WHAT TO DO:
1. Translate this sentence from the article on ChatGPT's new voice and image features into Spanish: "OpenAI’s popular chatbot is learning new skills."
2. Print the stretch of the ChatGPT article from "You can now" through "to September 2021.", character for character.

-- PASSAGE TO READ follows --

You can now talk to ChatGPT and show it pictures

OpenAI’s popular chatbot is learning new skills.

AI research lab OpenAI is rolling out new features that will let you talk to ChatGPT and show it images, opening the door to new types of interactions — and potentially new types of misuse.

The background: ChatGPT is a large language model (LLM), a type of AI trained on huge amounts of text — in the case of the first iteration of ChatGPT, the data was mostly text scraped from the internet prior to September 2021.

By learning to recognize patterns in that text, ChatGPT gained an ability to understand questions written in “natural language,” the kind people use when talking with one another, and provide human-like responses.

“[These] offer a new, more intuitive type of interface.”

OpenAI

What’s new? Up until now, interactions with ChatGPT have mostly been limited to text — you type a question, the AI types out an answer, maybe more text or computer code — but that’s about to change.

On September 25, OpenAI announced plans to begin rolling out voice and image capabilities for ChatGPT to Plus and Enterprise users (who pay for ChatGPT) over the next two weeks, starting with voice on iOS and Android, followed by image on all platforms.

“[These] offer a new, more intuitive type of interface by allowing you to have a voice conversation or show ChatGPT what you’re talking about,” OpenAI wrote in the announcement.

-- PASSAGE TO READ concluded --
-- DATASET EXCERPT follows --

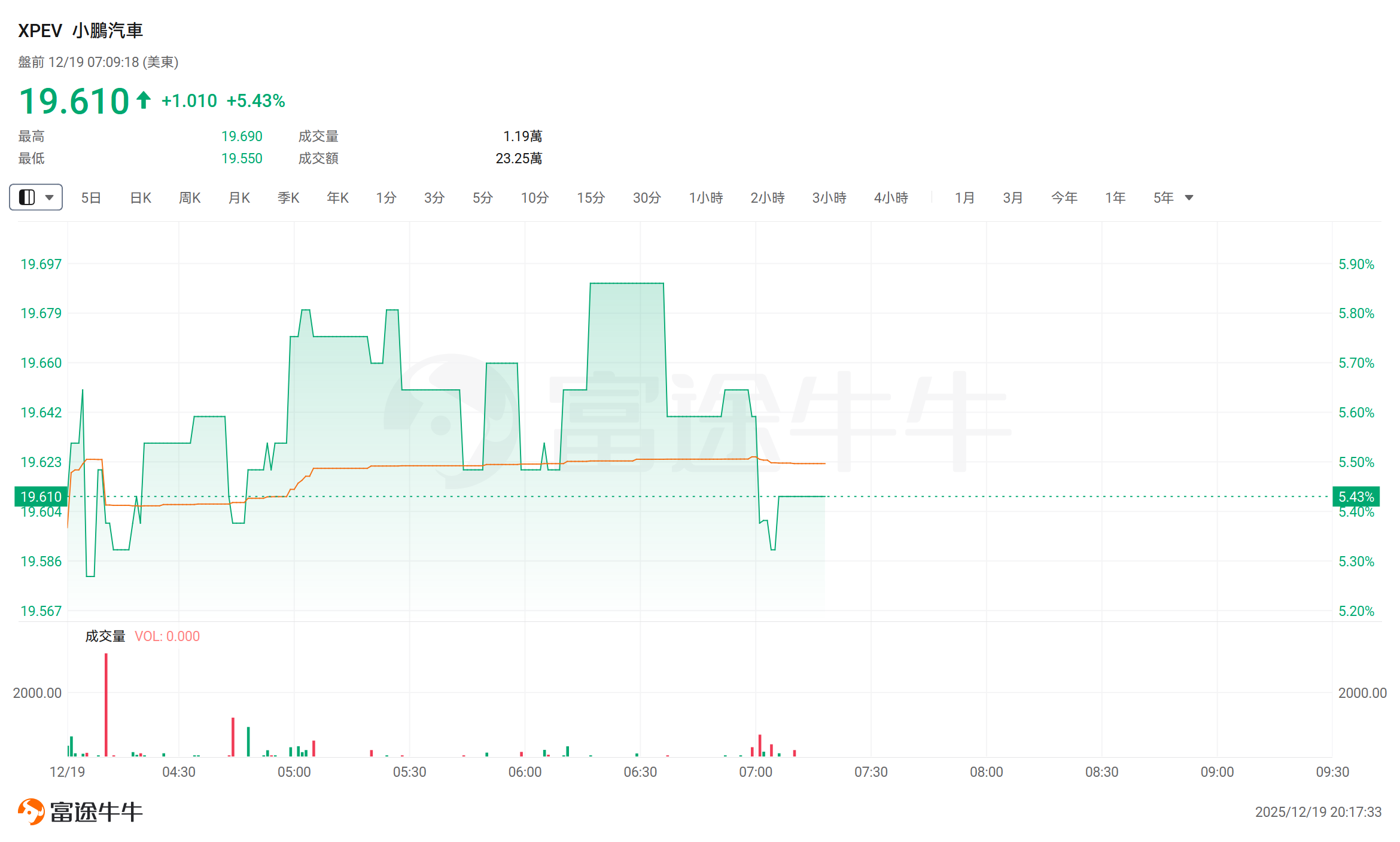This screenshot has height=842, width=1400.
Task: Show the 今年 year-to-date range
Action: click(x=1064, y=197)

-- DATASET EXCERPT concluded --

OUTPUTS BY TASK:
1. El popular chatbot de OpenAI está aprendiendo nuevas habilidades.

2.
You can now talk to ChatGPT and show it pictures

OpenAI’s popular chatbot is learning new skills.

AI research lab OpenAI is rolling out new features that will let you talk to ChatGPT and show it images, opening the door to new types of interactions — and potentially new types of misuse.

The background: ChatGPT is a large language model (LLM), a type of AI trained on huge amounts of text — in the case of the first iteration of ChatGPT, the data was mostly text scraped from the internet prior to September 2021.